Saved entries
◇ ◇ ◇

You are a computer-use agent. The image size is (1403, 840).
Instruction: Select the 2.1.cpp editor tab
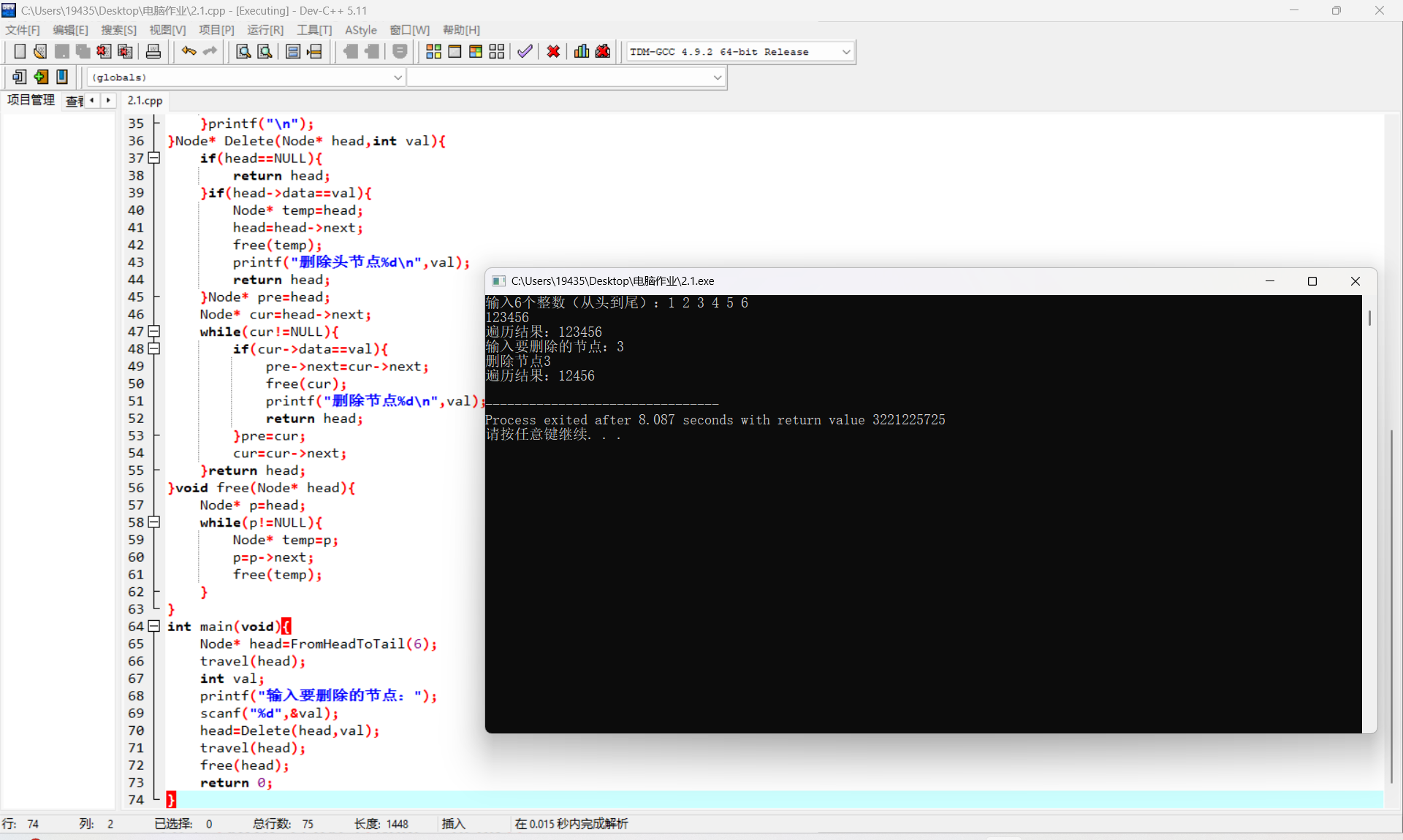click(x=145, y=101)
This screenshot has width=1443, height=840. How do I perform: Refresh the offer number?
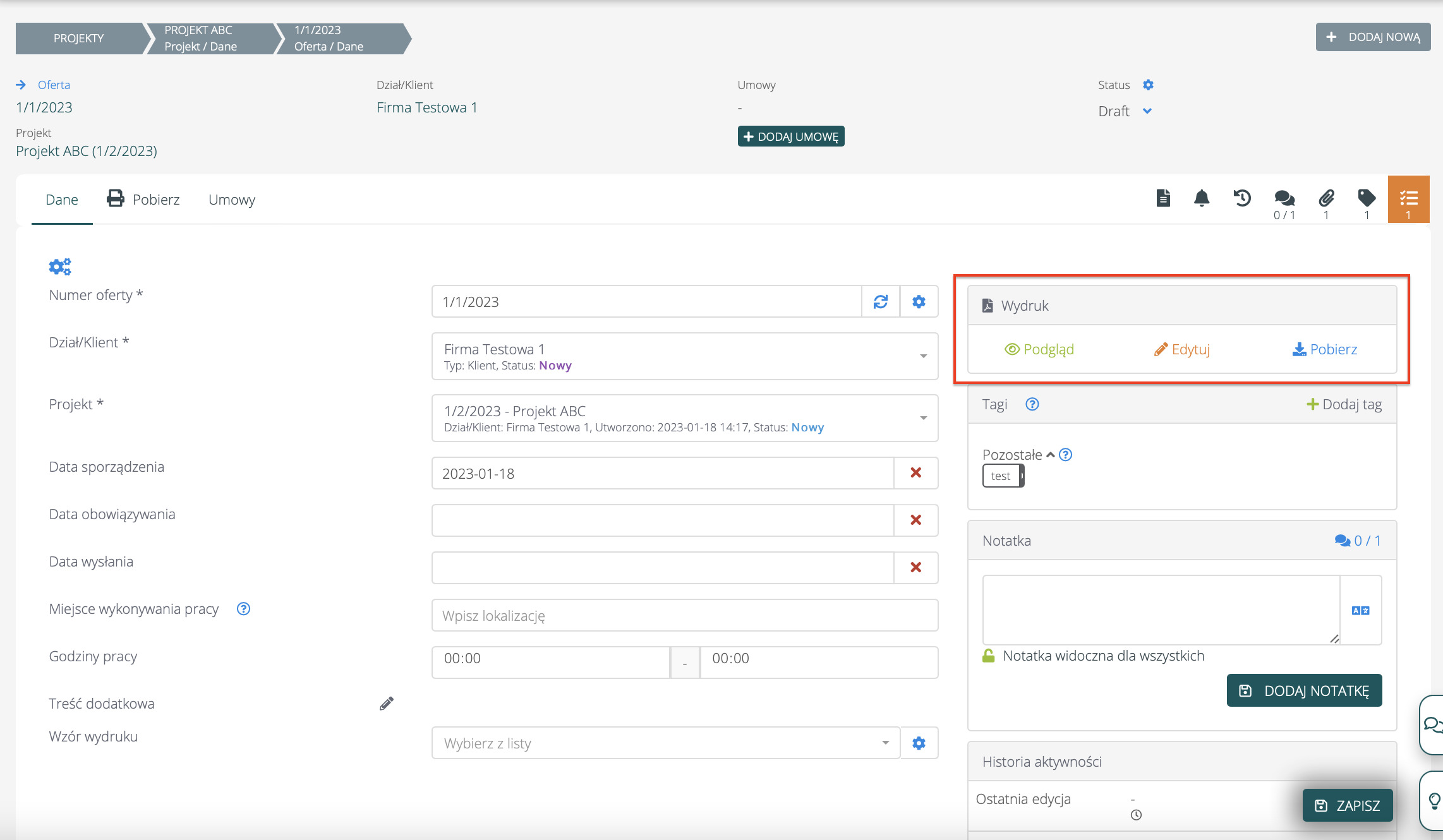(881, 302)
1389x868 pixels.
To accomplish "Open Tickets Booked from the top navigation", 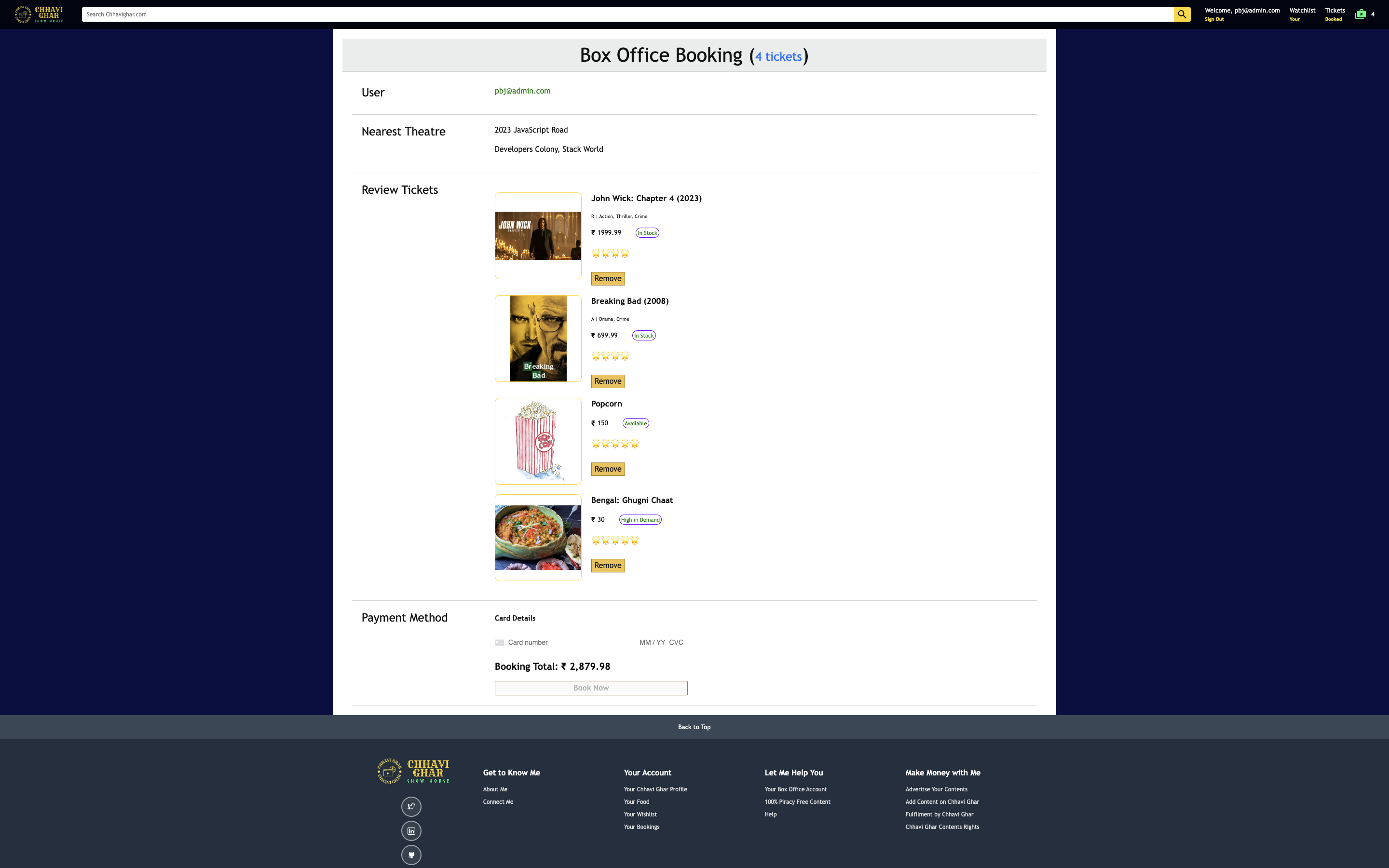I will coord(1335,14).
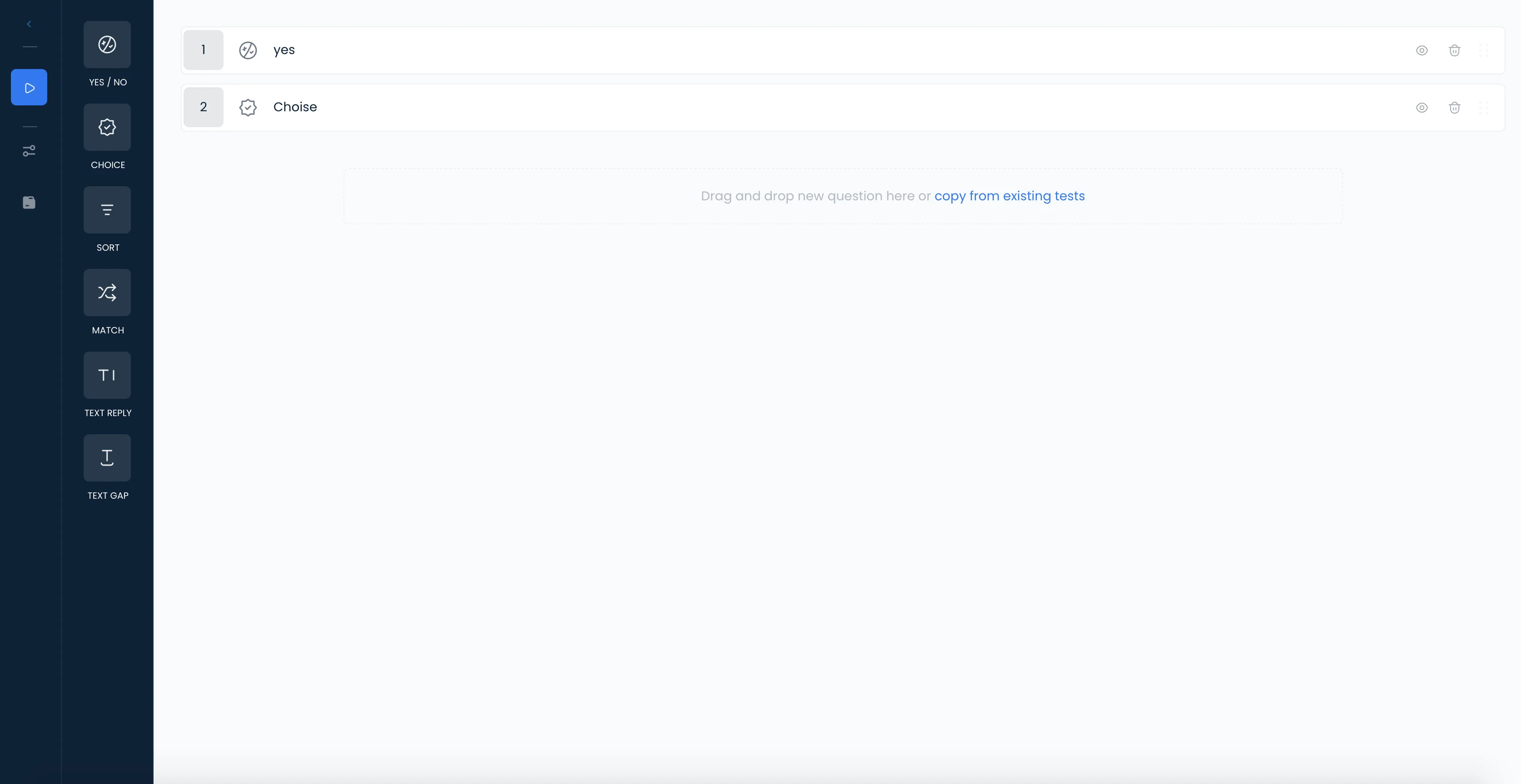Open question 1 titled 'yes'
Screen dimensions: 1521x784
284,50
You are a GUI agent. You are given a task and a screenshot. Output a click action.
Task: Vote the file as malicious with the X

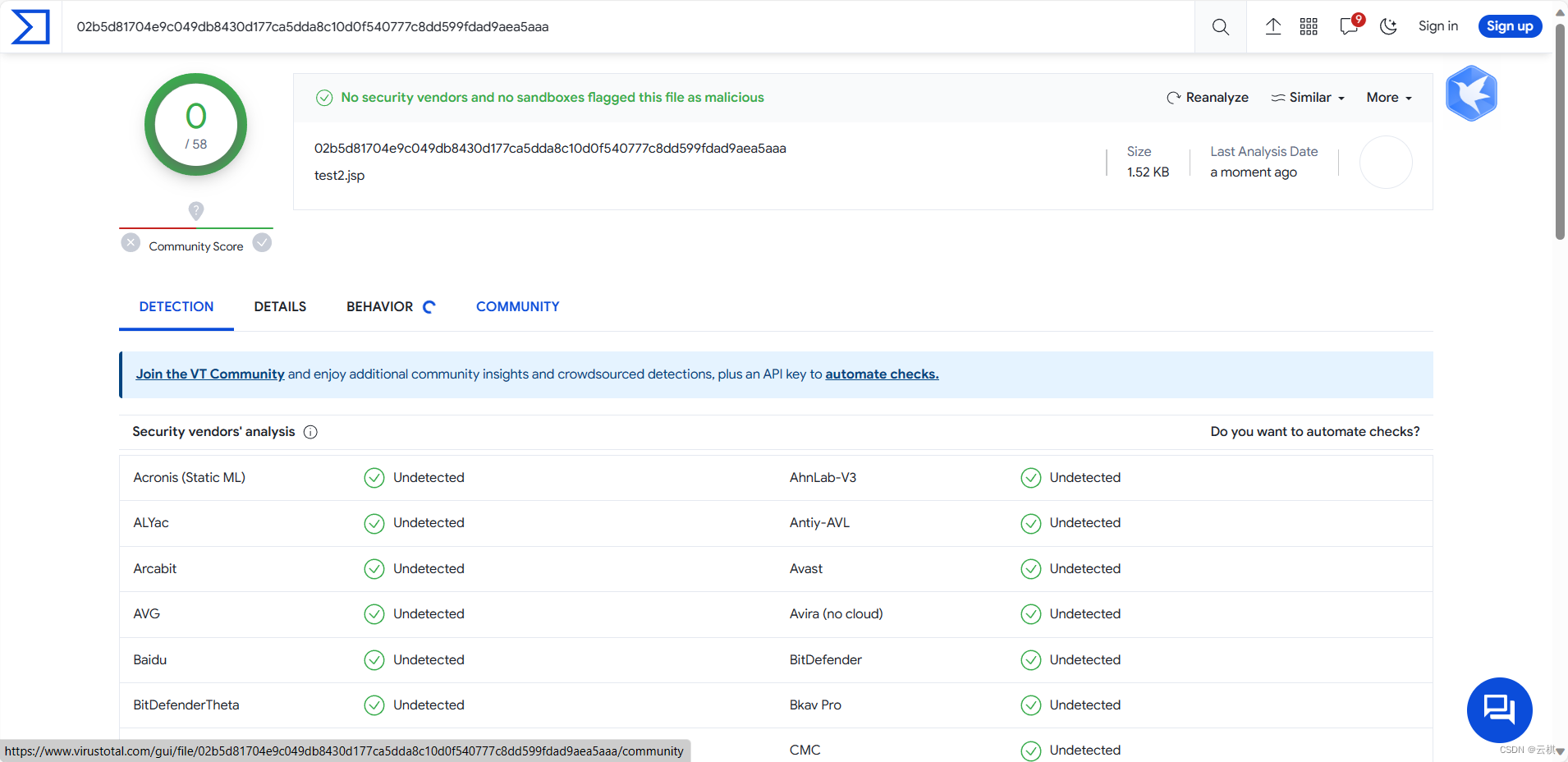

◇ ◇ ◇

WORK INSTRUCTIONS:
Looking at the entries, how many lines contain the string "agent"? The answer is that number alone.

RESPONSE TO THIS EXERCISE:
2